Required task: Reproduce the stretch of records from the line containing "Click the Render Preview button" through the line containing "coord(634,1466)" word for word, both ends included. Omit the pictures from your copy.

[Items from a dataset]
-- Begin --
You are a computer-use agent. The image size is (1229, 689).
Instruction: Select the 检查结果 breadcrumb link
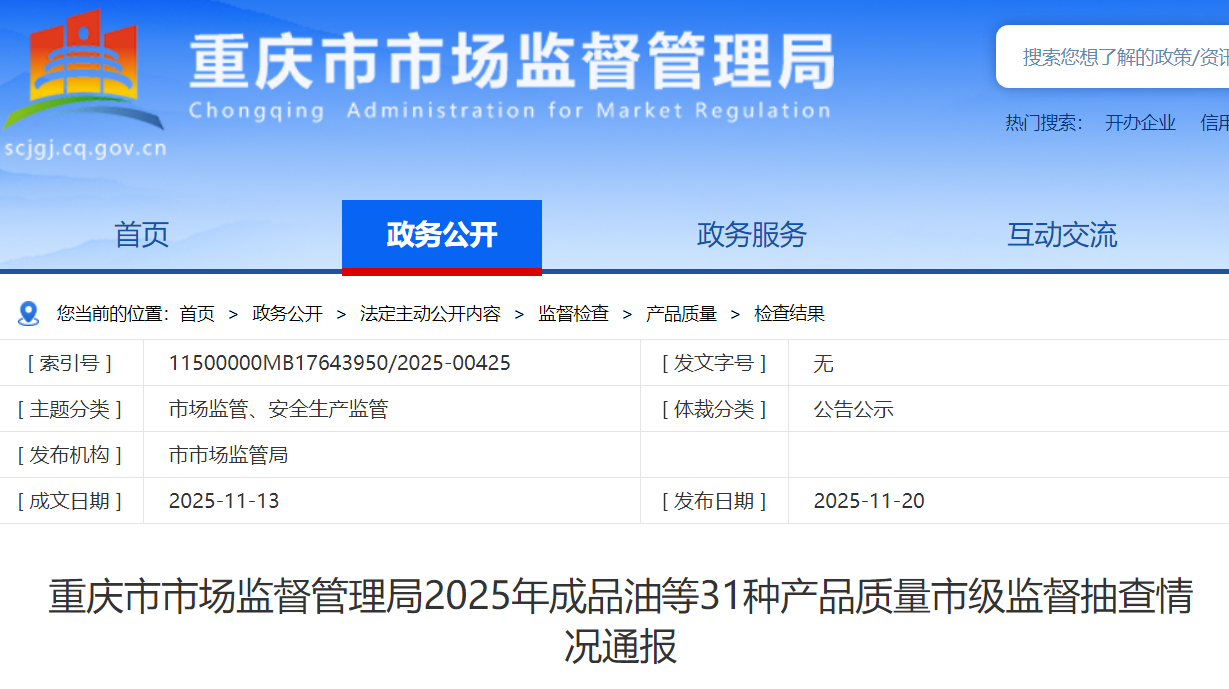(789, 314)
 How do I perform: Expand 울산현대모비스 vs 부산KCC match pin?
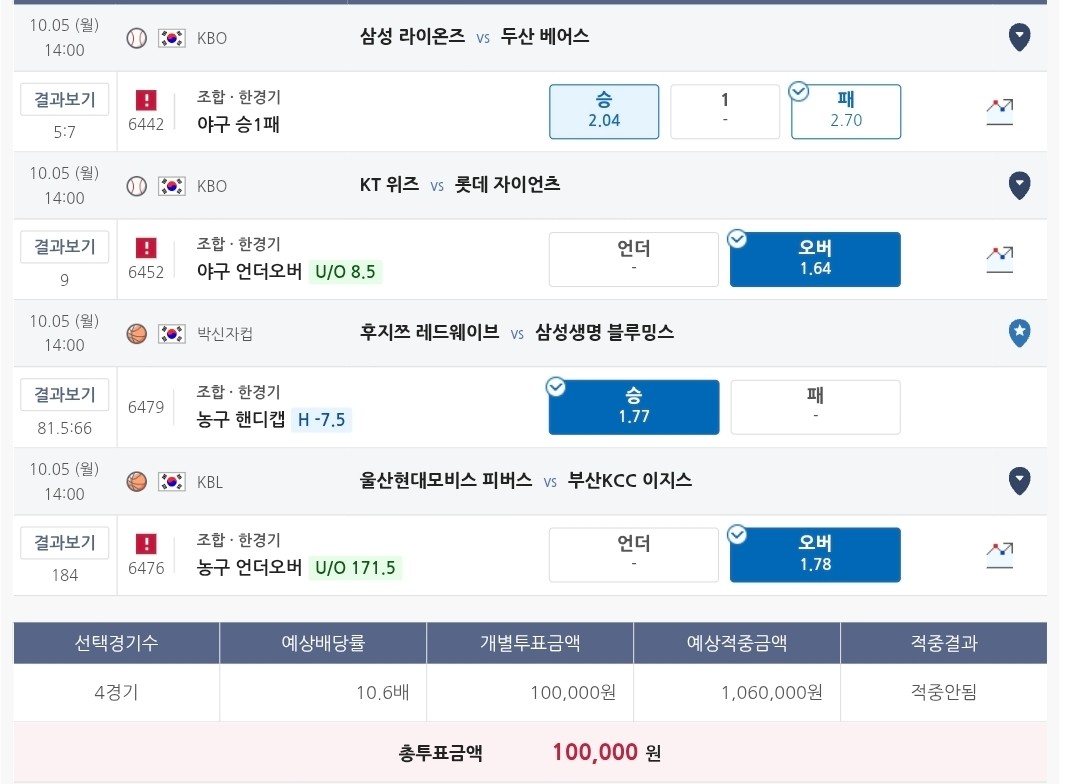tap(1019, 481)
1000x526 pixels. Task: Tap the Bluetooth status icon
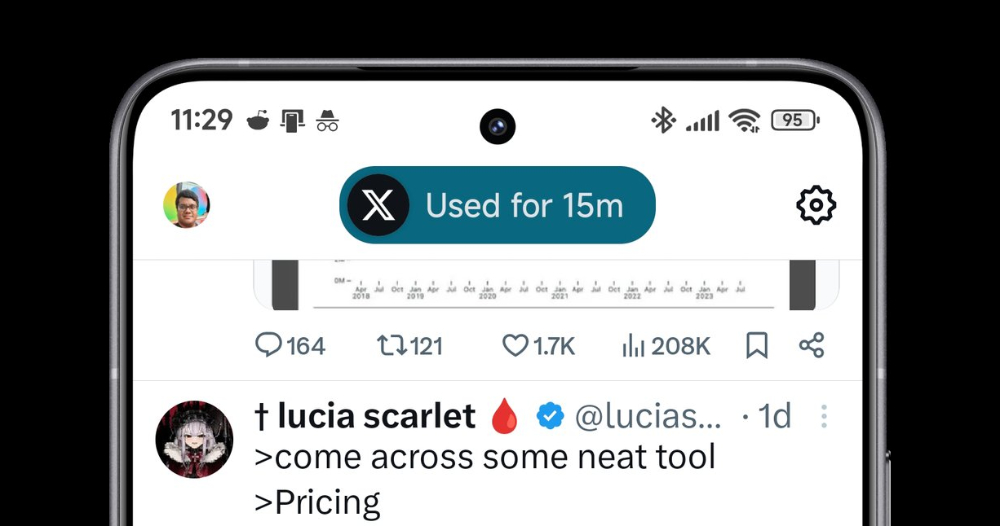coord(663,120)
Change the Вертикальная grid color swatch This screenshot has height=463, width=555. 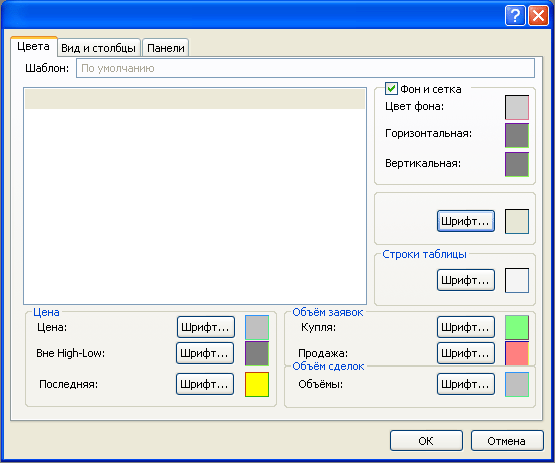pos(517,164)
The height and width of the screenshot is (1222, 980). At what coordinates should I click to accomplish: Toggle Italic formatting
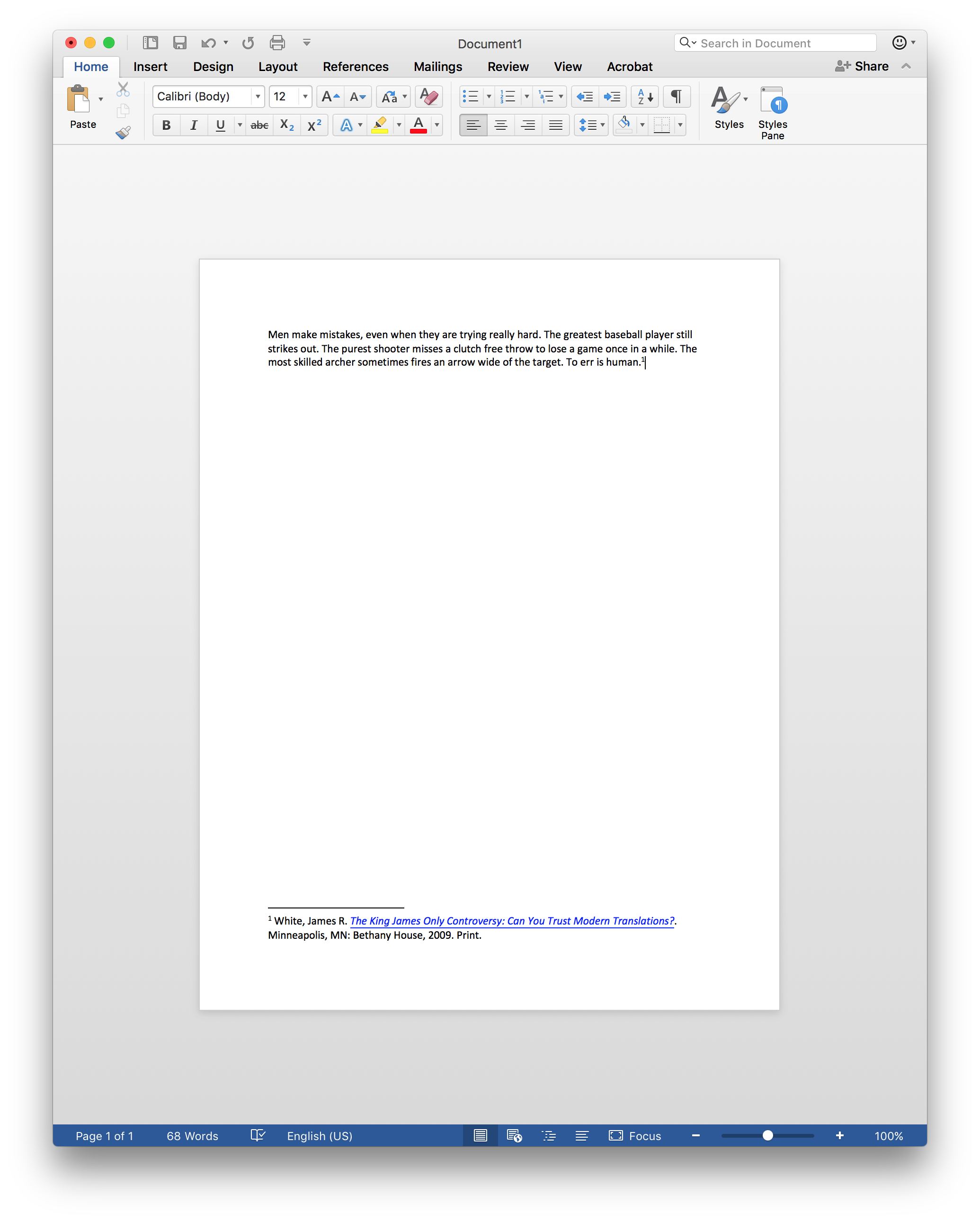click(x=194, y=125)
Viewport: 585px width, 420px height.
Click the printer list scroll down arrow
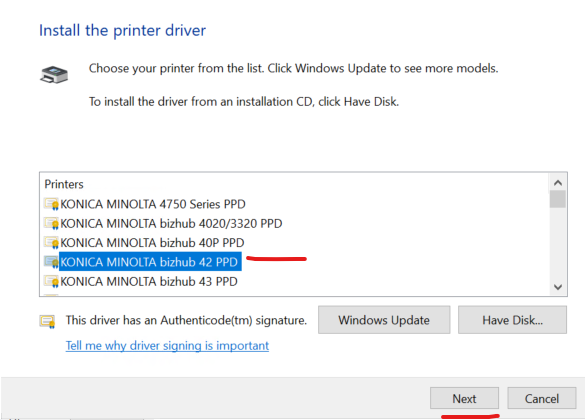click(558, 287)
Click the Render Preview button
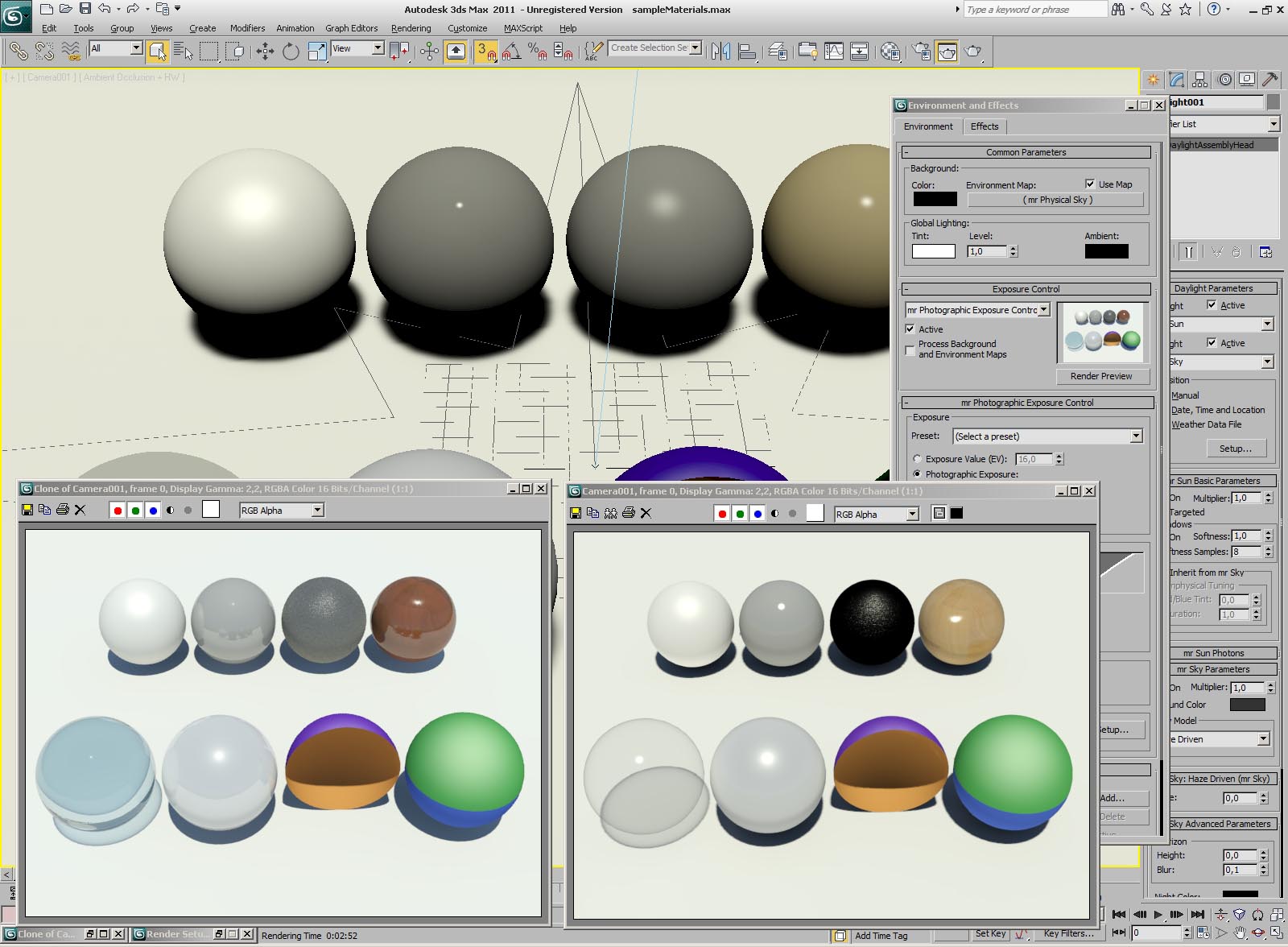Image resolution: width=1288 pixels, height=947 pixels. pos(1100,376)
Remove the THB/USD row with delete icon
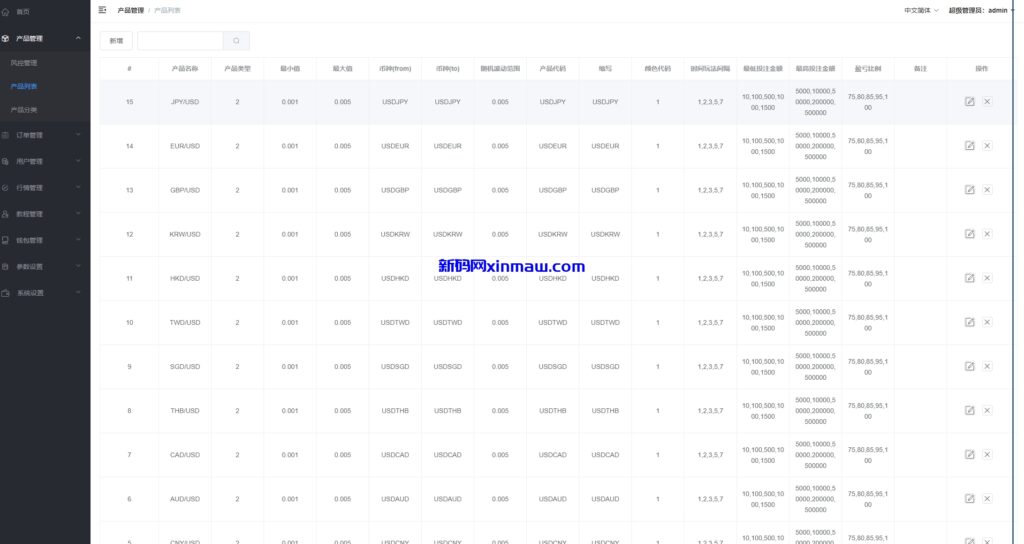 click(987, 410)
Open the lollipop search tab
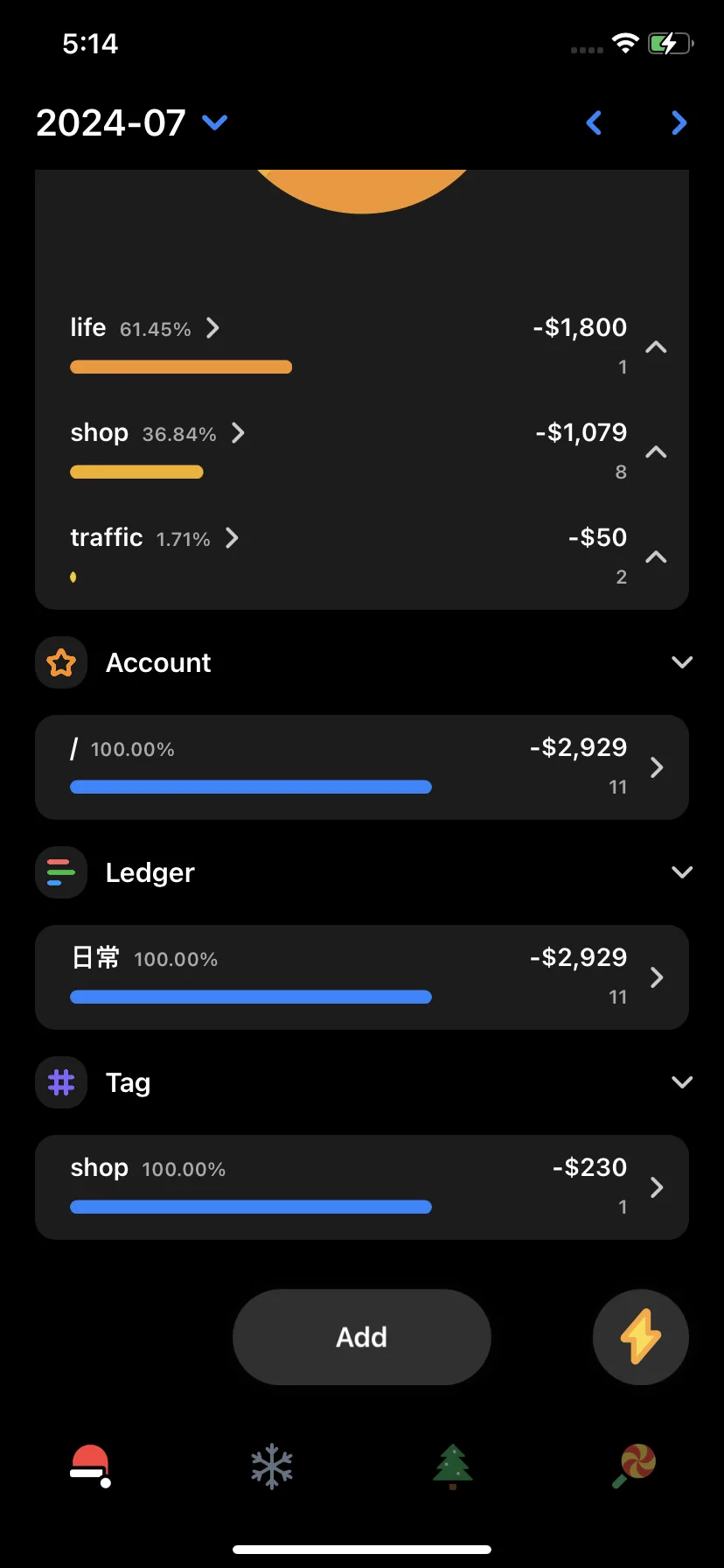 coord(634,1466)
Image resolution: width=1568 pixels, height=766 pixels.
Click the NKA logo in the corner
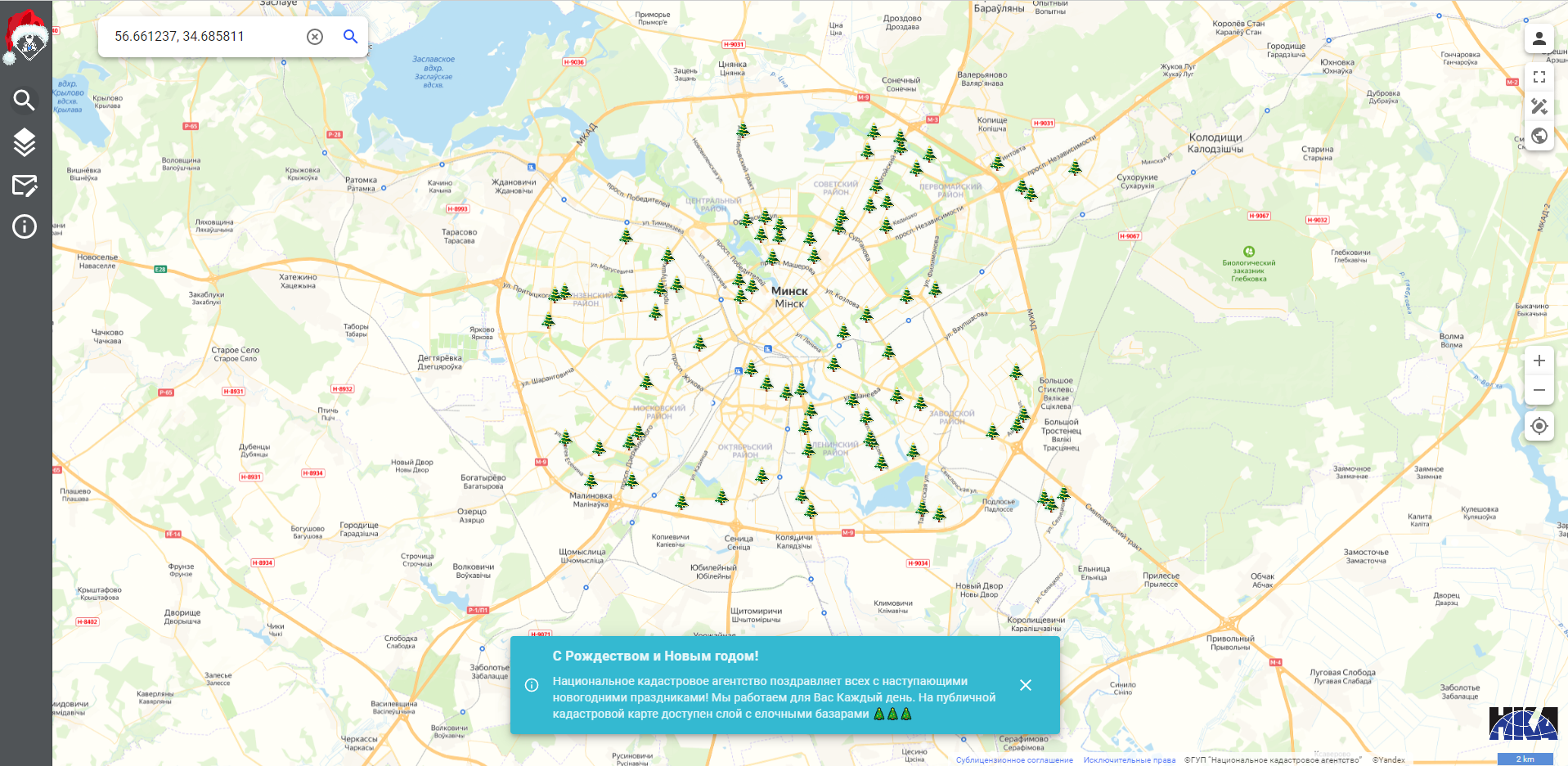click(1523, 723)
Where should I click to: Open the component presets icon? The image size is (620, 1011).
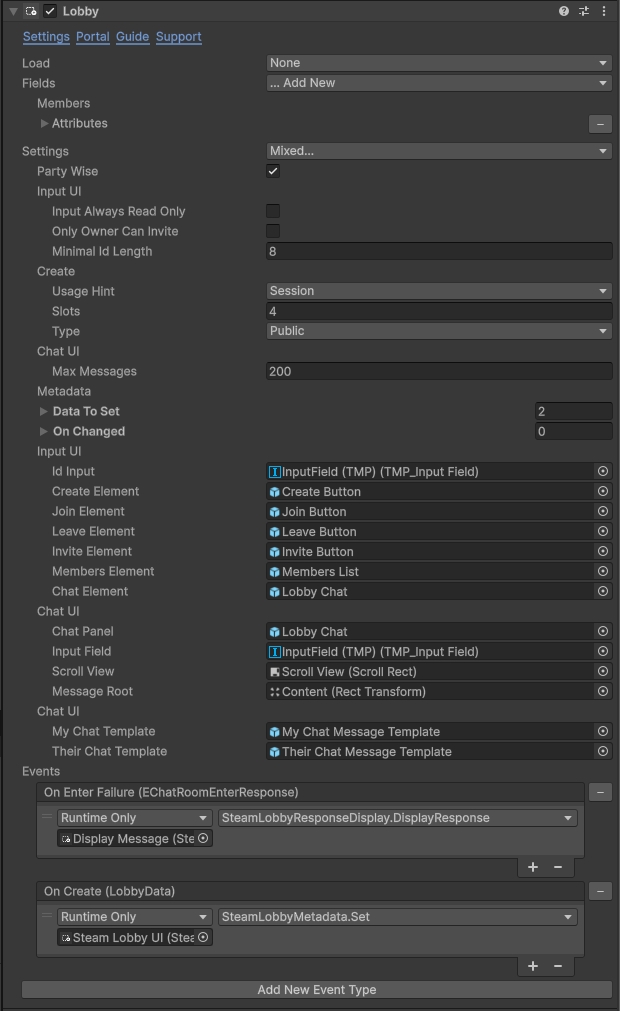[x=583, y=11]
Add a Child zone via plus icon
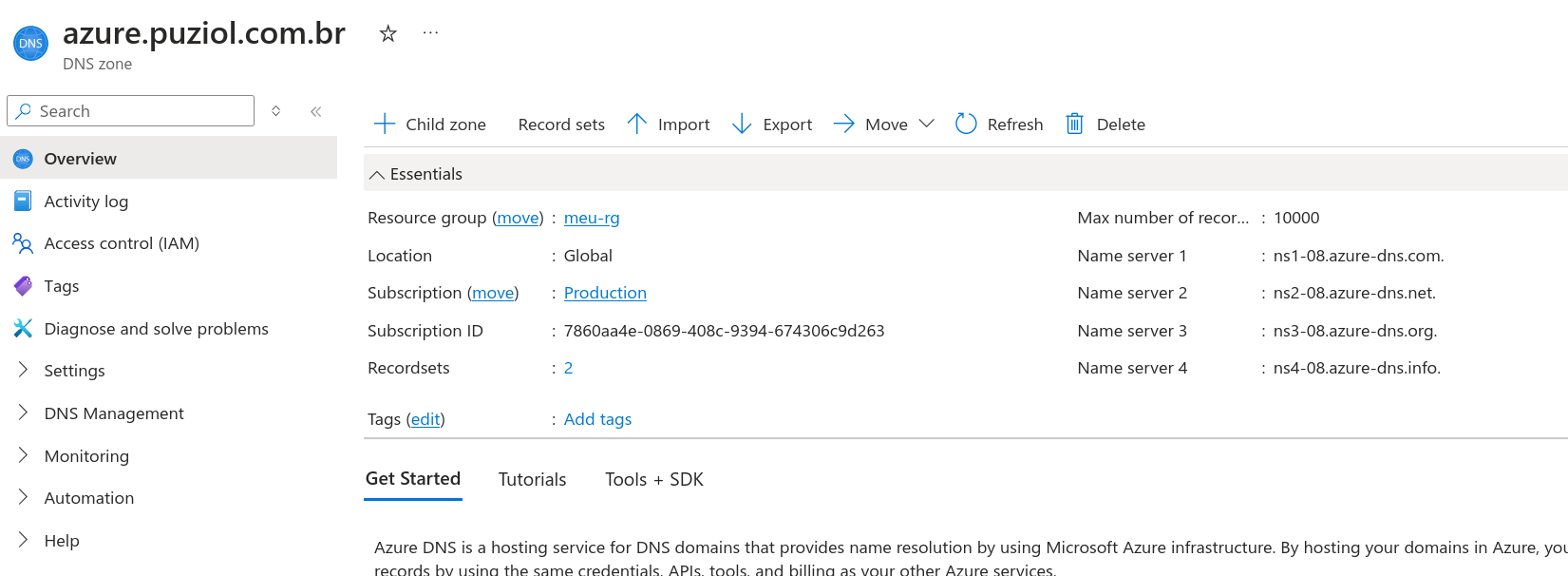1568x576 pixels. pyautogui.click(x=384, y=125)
-- End --
Task answer:
Click the Render Preview button
Image resolution: width=1288 pixels, height=947 pixels. pos(1100,376)
Remove the THB/USD row with delete icon
 click(987, 410)
Open the lollipop search tab
 coord(634,1466)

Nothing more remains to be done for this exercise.